Outreach Services
A Hospital Without Walls
Ensuring that sick children living in the country are not disadvantaged by distance is a priority with The Children's Hospital at Westmead. It's very much a part of our commitment to improve clinical services to the community and to allow fair access to the best medical care.
One of our methods is through outreach clinics, where we take our doctors to the sick children. In this way, many of the traumas often associated with country children having to come to the city (not the least of which is the disruption to normal family life) are minimised, and sometimes eliminated altogether.
During outreach clinics, specialist doctors travel to regional centres for consultations with local children, who can either be regular recipients of treatment (for example, diabetic children), former patients of the Hospital or newly referred patients.
Outreach clinics are an invaluable process by which the seriousness of a sick child can be ascertained, usually when the local doctor is aware that a case is beyond their diagnostic ability. For example, a child may have a heart murmur which the visiting specialist can assess. Should it not be a source of concern, then there is no need for that child to be taken to the city to hospital. On the other hand, the specialist may recommend that the child does need further tests, and in that case, a trip to the city is well justified.
The frequency and duration of the country clinics varies - depending on demand and local services - and can range from four days a year, to weekly. Currently there are 26 regional centres who host outreach clinics from 18 departments from the Hospital:
- Adolescent Medicine;
- Cardiology;
- Child Protection Unit;
- Clinical Genetics;
- Endocrinology;
- Ear Nose & Throat;
- Gastroenterology;
- Genetic Metabolic Service;
- Neurogenetics;
- Neurology;
- Nephrology;
- Ophthalmology;
- Paediatrics;
- Paediatric Surgery;
- Psychological Medicine;
- Rehabilitation;
- Respiratory Medicine;
- Spina Bifida.
These Departments, through their outreach clinics, have provided excellent service models. Increasingly, the trend is to work with local communities so we can align our services and philosophy of care much closer to their needs. With increased use of technology, a true, co-ordinated "shared care" approach can be established with other health workers in regional centres. This also helps overcome the problem of the professional isolation faced by some health workers.

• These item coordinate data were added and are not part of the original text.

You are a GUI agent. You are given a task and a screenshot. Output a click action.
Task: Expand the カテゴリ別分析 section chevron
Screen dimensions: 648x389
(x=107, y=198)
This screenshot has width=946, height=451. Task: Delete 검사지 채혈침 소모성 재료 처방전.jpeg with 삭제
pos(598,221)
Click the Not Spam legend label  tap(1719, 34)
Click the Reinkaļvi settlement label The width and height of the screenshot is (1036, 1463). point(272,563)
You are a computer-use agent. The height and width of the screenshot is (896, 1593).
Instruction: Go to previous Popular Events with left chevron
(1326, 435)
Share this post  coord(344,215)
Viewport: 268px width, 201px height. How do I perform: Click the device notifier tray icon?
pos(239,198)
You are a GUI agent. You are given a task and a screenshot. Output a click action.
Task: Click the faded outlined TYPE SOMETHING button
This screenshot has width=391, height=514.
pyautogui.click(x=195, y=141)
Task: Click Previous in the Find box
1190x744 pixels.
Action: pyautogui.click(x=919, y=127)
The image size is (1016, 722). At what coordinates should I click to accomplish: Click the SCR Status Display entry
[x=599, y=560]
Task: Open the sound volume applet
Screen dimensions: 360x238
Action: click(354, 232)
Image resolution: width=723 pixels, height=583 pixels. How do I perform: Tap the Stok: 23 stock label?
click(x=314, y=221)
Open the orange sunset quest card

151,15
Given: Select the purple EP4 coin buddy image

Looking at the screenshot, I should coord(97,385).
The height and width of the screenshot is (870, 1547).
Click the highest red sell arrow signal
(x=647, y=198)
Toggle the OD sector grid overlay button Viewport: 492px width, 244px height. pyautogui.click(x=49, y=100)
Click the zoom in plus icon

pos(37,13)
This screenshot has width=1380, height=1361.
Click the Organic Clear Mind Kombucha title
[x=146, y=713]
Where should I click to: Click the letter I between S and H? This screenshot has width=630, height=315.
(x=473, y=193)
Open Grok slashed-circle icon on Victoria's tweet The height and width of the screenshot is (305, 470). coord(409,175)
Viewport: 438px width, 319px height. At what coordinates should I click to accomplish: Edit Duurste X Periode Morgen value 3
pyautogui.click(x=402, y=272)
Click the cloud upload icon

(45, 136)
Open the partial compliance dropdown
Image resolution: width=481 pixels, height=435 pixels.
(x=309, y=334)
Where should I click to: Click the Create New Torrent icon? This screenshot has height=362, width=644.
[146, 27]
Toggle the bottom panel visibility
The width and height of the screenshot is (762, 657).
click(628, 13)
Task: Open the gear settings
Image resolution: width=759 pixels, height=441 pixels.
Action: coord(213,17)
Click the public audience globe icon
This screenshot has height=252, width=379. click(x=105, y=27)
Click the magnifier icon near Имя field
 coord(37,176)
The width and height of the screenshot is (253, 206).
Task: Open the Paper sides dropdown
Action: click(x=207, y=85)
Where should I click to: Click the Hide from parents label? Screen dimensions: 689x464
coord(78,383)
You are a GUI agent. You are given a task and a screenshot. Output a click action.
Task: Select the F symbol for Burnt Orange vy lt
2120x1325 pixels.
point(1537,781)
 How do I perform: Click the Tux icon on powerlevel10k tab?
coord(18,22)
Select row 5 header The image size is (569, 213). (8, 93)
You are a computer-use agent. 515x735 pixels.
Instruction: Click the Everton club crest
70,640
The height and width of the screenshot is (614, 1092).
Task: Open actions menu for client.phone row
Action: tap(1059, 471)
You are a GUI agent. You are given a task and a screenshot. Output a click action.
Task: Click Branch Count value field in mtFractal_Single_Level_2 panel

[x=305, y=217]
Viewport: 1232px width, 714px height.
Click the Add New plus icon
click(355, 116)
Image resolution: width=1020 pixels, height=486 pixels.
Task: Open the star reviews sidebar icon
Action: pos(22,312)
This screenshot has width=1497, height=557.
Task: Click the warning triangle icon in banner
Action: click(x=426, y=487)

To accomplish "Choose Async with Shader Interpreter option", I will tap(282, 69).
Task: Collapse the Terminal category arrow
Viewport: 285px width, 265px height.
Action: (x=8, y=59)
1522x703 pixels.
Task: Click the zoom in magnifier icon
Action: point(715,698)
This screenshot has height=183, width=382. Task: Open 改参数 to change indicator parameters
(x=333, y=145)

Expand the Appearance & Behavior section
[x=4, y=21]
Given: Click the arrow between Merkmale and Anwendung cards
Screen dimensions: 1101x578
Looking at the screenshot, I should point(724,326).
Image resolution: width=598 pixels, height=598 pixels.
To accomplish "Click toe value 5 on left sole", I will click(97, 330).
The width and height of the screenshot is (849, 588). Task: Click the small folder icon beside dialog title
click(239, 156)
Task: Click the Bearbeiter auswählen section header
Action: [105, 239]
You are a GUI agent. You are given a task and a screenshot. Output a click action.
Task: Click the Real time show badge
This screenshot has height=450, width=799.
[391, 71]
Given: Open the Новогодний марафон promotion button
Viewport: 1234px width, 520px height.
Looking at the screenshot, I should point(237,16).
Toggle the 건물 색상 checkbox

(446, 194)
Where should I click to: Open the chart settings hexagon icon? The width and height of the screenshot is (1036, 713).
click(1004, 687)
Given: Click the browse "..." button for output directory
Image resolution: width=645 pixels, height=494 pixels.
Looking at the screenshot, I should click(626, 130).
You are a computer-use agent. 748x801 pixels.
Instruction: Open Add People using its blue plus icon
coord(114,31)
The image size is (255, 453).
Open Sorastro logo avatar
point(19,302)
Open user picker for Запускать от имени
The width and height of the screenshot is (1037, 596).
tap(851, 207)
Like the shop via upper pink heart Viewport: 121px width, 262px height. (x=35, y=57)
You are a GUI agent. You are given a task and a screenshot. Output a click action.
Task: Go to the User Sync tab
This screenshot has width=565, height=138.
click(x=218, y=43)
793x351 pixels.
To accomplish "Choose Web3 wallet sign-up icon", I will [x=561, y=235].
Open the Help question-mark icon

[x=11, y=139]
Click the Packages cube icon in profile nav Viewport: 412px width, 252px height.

Recent years have seen a significant expansion of some outreach clinics, for example general medicine, diabetes, ophthalmology, and in clinical departments which treat osteoporosis and genetic conditions. The Department of Oncology is currently exploring the possibility of a "different" type of outreach clinic, where the focus is more on skills-upgrading of the local doctors rather than the treatment of patients.
An ever-growing demand, as well as technological advances in communication, has led to not only the expansion of outreach clinics, but outreach services generally. Falling under the umbrella of Telehealth, Telepsychiatry and Teleradiology now provide services to country areas. Telepsychiatry, which offers skilled psychiatry to where it is most needed, has now been established in collaboration with seven rural Area Health Services. The Department of Teleradiology has successfully completed a teleradiology trial with Dubbo Hospital and negotiations to establish this service to other regional hospitals are continuing. Teleradiology is now also linked to radiologists at home and selective hospitals in the Greater Western Sydney area.
This document was published on Monday, 16 September 2002.